Task to complete:
Give the number of lines in the material below that contain the word "computer". No other content is needed.

Records for processing:

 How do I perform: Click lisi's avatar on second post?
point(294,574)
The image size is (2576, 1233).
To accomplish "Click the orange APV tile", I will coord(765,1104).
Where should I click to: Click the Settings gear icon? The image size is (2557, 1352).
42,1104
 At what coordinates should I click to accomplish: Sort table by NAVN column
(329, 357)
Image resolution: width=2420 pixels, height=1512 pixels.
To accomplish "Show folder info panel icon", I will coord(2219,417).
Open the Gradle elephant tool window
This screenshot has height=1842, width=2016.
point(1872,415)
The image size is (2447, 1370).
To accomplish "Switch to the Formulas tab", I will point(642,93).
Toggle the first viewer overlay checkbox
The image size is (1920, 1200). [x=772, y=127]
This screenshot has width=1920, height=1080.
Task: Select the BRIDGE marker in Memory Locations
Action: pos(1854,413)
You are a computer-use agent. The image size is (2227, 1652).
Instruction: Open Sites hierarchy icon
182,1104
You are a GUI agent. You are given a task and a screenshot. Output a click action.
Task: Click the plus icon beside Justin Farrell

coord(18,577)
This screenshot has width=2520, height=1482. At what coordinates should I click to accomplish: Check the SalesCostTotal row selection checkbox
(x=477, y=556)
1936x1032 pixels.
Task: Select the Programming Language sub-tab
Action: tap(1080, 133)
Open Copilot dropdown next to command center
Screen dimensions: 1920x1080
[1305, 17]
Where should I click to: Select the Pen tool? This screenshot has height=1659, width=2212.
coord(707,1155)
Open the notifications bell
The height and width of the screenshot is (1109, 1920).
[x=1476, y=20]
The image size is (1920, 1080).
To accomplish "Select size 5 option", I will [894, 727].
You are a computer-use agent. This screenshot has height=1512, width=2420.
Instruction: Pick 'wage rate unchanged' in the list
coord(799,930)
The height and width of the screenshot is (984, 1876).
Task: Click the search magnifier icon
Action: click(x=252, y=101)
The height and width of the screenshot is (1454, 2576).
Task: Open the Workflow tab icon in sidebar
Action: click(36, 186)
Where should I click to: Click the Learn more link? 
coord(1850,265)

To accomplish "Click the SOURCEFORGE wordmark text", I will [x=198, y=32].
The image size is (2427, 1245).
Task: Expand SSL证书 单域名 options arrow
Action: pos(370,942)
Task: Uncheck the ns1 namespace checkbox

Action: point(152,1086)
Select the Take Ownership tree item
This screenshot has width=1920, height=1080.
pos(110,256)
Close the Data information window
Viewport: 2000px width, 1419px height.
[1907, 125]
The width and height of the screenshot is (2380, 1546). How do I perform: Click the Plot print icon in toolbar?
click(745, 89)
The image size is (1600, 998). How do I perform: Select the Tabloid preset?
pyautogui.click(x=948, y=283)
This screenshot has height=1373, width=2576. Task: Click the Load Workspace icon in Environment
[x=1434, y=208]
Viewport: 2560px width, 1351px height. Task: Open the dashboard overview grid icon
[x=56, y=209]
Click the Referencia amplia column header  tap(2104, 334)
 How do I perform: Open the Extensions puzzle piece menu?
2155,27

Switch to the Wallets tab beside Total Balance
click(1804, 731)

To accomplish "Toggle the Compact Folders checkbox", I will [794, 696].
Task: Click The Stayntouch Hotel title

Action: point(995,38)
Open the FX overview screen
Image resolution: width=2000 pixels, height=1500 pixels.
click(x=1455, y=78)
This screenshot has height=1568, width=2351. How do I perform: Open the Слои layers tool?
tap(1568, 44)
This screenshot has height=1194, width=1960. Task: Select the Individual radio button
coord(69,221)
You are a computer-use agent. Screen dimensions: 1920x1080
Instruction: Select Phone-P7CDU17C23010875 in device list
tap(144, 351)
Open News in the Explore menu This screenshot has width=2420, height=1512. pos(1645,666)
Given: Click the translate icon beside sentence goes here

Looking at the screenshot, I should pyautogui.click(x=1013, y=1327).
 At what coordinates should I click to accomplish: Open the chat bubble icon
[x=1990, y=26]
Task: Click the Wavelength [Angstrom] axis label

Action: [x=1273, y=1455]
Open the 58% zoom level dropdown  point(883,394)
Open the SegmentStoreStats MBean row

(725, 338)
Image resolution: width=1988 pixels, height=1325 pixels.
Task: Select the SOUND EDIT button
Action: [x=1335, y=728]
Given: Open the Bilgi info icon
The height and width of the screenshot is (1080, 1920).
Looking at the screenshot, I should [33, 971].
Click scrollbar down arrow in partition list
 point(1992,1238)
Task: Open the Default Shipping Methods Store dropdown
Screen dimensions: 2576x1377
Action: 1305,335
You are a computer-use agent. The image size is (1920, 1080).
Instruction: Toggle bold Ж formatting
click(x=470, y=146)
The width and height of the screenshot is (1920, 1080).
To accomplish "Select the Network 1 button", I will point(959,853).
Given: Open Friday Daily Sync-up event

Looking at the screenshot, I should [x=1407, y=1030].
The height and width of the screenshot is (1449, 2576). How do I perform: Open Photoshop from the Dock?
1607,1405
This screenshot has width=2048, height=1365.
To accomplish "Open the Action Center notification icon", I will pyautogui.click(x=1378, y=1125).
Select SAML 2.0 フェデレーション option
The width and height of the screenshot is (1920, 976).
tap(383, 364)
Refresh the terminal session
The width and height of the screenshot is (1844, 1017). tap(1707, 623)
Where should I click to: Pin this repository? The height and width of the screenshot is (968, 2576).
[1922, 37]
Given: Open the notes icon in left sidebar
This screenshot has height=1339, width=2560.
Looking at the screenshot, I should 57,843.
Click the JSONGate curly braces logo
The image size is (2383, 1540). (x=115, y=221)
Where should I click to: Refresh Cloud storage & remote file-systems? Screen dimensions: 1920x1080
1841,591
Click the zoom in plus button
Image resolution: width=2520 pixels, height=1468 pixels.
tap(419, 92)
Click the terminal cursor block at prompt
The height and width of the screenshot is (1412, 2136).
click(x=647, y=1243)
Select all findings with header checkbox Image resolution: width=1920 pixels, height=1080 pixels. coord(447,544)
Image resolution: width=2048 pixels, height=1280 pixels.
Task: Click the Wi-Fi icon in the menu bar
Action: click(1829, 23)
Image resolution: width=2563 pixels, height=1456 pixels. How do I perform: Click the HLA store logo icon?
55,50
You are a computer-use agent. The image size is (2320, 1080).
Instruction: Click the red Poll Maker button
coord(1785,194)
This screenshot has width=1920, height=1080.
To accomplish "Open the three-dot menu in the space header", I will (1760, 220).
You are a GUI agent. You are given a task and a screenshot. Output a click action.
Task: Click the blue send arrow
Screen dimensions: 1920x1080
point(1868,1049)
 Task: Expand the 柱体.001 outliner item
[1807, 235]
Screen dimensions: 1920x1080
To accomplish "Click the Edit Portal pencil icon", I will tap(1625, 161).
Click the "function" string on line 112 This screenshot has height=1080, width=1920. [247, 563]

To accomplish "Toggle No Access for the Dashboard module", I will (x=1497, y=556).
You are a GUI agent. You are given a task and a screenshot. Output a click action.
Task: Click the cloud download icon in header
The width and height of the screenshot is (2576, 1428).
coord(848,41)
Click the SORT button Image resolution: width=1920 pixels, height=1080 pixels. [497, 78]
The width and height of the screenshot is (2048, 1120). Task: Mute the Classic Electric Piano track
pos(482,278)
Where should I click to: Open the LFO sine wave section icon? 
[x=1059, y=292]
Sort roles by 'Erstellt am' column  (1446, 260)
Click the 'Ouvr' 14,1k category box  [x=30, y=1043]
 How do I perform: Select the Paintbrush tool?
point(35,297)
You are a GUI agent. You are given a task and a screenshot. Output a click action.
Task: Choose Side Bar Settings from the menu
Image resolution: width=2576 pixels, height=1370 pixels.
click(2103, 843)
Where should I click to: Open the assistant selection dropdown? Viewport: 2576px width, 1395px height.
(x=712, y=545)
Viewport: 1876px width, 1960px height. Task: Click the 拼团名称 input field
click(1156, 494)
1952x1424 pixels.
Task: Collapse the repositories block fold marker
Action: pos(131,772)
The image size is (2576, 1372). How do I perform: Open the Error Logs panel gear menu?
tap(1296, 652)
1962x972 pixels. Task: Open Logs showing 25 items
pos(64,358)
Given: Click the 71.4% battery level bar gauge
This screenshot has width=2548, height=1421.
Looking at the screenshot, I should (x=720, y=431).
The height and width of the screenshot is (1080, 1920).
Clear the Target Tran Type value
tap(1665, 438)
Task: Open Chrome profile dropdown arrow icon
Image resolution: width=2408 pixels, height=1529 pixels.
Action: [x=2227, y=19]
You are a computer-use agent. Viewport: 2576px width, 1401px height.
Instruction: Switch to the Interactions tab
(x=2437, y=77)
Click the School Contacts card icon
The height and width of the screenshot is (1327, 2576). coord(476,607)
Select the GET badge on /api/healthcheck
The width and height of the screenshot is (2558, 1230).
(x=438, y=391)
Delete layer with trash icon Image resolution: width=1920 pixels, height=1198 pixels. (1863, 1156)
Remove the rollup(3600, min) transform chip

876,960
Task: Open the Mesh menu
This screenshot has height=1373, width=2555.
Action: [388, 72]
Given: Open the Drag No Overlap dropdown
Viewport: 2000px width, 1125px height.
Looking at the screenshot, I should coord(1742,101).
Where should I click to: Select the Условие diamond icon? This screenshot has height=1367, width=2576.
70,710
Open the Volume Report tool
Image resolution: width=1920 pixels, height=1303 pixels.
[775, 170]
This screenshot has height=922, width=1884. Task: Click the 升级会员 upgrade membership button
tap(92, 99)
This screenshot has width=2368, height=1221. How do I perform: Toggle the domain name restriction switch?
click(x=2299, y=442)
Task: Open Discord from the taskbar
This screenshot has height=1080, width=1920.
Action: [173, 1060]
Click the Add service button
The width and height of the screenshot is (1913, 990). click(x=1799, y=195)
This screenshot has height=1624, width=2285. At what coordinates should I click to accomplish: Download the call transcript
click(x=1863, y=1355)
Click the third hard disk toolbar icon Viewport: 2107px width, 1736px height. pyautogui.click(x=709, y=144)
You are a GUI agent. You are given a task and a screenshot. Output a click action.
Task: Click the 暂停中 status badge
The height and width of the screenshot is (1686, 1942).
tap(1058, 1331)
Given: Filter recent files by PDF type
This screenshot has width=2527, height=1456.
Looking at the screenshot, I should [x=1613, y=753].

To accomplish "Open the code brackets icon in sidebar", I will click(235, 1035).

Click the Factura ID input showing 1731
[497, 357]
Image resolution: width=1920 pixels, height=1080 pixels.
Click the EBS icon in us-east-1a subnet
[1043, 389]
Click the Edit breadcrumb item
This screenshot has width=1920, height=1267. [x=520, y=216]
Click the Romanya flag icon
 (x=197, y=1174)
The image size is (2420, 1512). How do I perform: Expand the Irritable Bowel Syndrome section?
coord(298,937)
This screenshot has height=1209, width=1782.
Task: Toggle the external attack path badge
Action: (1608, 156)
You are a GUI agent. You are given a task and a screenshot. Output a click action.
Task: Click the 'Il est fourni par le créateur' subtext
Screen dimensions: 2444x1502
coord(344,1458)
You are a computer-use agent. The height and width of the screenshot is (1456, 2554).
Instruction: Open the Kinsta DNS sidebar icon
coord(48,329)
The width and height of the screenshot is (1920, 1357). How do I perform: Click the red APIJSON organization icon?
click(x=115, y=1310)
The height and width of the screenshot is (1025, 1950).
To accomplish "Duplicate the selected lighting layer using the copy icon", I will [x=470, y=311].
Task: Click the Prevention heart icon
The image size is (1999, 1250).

Task solution:
7